I apologize if I missed any


----------



## Christopher Gould

I have post this over at dbsforums too. Does anybody have an answer to this?

I have had netflix for a couple of months and I have just found out content on the streaming service is removed. At this site http://feedfliks.com/streaming it list content that is coming and going. 

Im currently watching Stargate SG-1 and it expires Aug 15 2012. No problem there but the next series I was going to watch over was X-files expires Apr 1 2011, not going to get 9 years in 6 days.

So the question is does content come back to streaming or is it gone forever. If not how long does it take to come back. 

ps Babylon 5 expires July 1 2011 dang it


----------



## Chris Blount

Christopher Gould said:


> I have post this over at dbsforums too. Does anybody have an answer to this?
> 
> I have had netflix for a couple of months and I have just found out content on the streaming service is removed. At this site http://feedfliks.com/streaming it list content that is coming and going.
> 
> Im currently watching Stargate SG-1 and it expires Aug 15 2012. No problem there but the next series I was going to watch over was X-files expires Apr 1 2011, not going to get 9 years in 6 days.
> 
> So the question is does content come back to streaming or is it gone forever. If not how long does it take to come back.
> 
> ps Babylon 5 expires July 1 2011 dang it


Usually the streaming returns but it can take a while. I see movies coming and going all the time. It just depends on the owner of the content.


----------



## Christopher Gould

thanks little dissappointed in netflix taking content down. movies can come and go easy but tv series are rough. i wouldnt want to start something and say get 5 years in to it and them take it down. they need to publish dates on there website so you can plan ahead. shouldnt have to use a second webste to find that stuff out. my old computer wont even download the 1533 titles listed on feedflixs that expire in two weeks.


----------



## Chris Blount

Christopher Gould said:


> thanks little dissappointed in netflix taking content down. movies can come and go easy but tv series are rough. i wouldnt want to start something and say get 5 years in to it and them take it down. they need to publish dates on there website so you can plan ahead. shouldnt have to use a second webste to find that stuff out. my old computer wont even download the 1533 titles listed on feedflixs that expire in two weeks.
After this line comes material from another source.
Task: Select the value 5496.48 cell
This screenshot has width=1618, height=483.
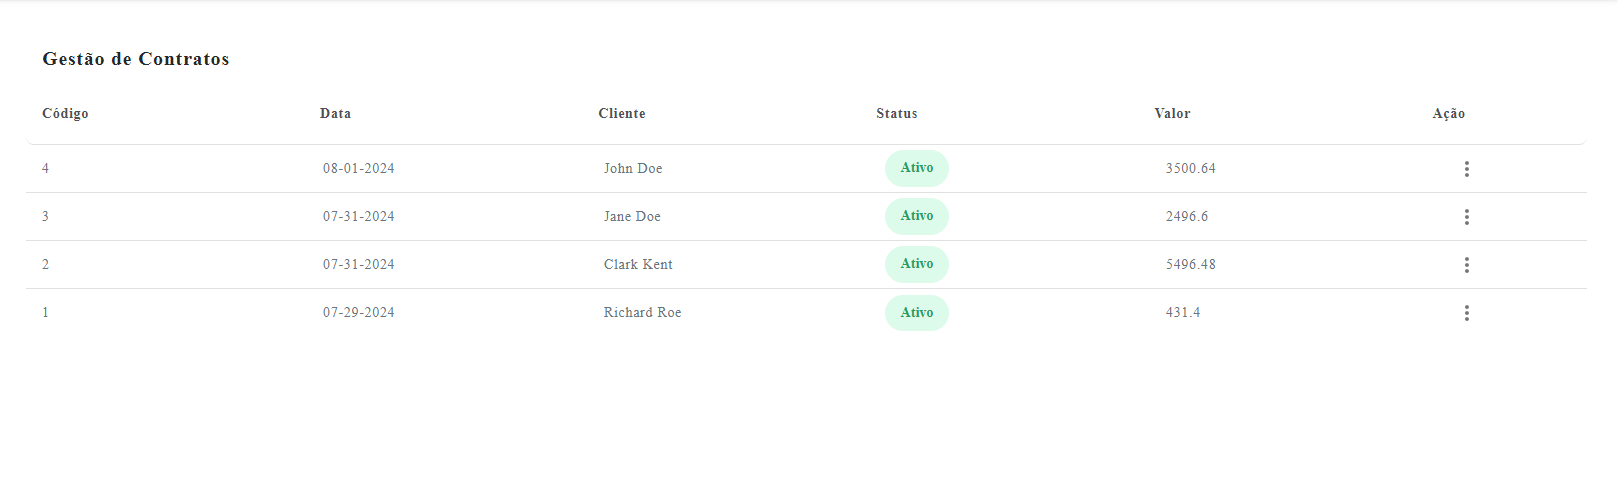Action: click(x=1190, y=265)
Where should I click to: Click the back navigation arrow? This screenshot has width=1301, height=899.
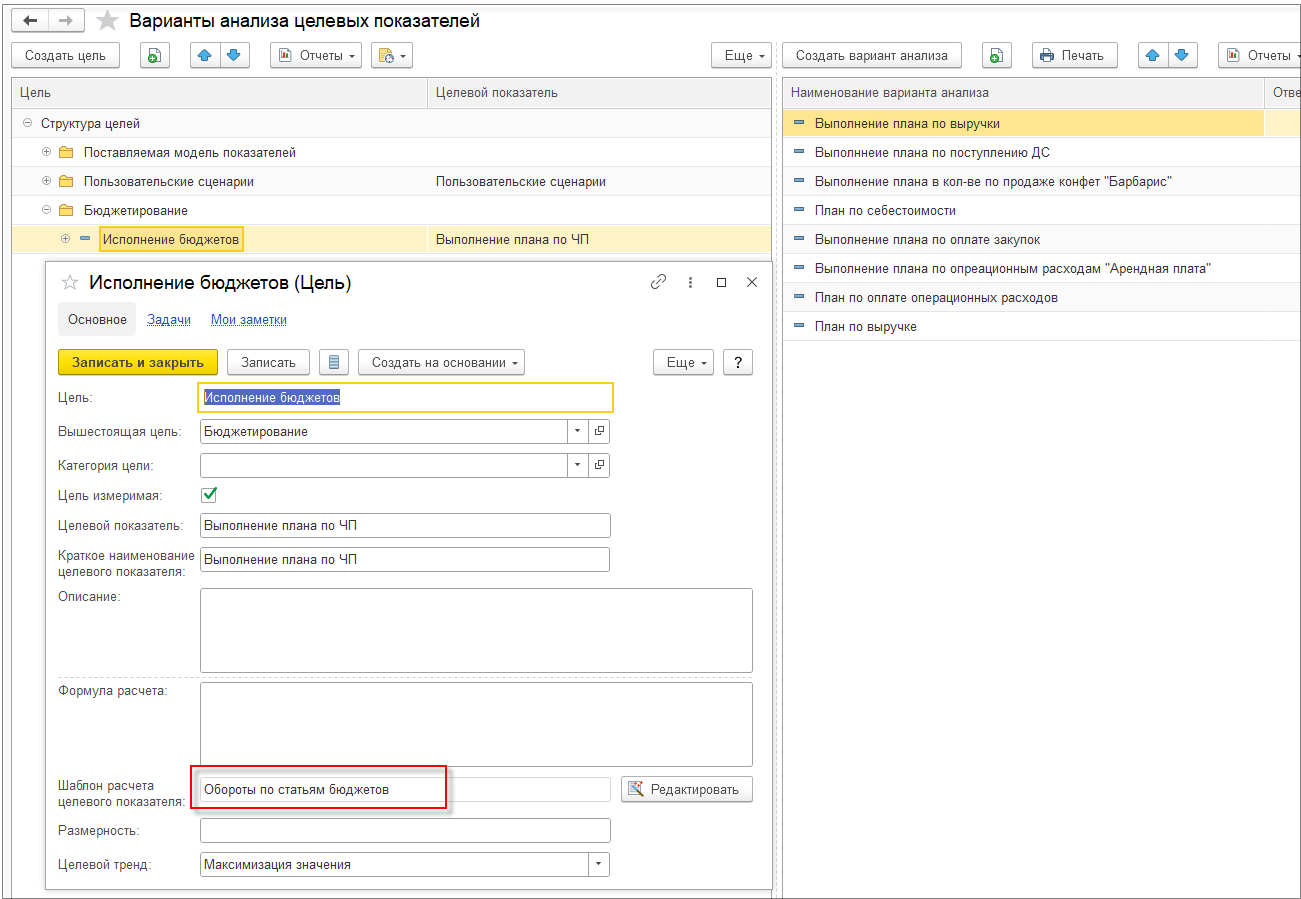click(30, 21)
I haven't looked in a while but I think when you place the series in your instant queue it will show the expiration date on the Netflix website.


----------



## oldschoolecw

Christopher Gould said:


> I have post this over at dbsforums too. Does anybody have an answer to this?
> 
> I have had netflix for a couple of months and I have just found out content on the streaming service is removed. At this site http://feedfliks.com/streaming it list content that is coming and going.
> 
> Im currently watching Stargate SG-1 and it expires Aug 15 2012. No problem there but the next series I was going to watch over was X-files expires Apr 1 2011, not going to get 9 years in 6 days.
> 
> So the question is does content come back to streaming or is it gone forever. If not how long does it take to come back.
> 
> ps Babylon 5 expires July 1 2011 dang it


My X-files does not have it as expiring next to it, but I did notice that Inglorious Bastards the 1978 version in my queue expires on 3/30/11

Also to everybody, a quick note if you have any interest in in seeing Trailer Park Boys TV show unedited versions Seasons 1-7 are now streaming this is a great comedy from north of the boarder


----------



## oldschoolecw

Chris Blount said:


> I haven't looked in a while but I think when you place the series in your instant queue it will show the expiration date on the Netflix website.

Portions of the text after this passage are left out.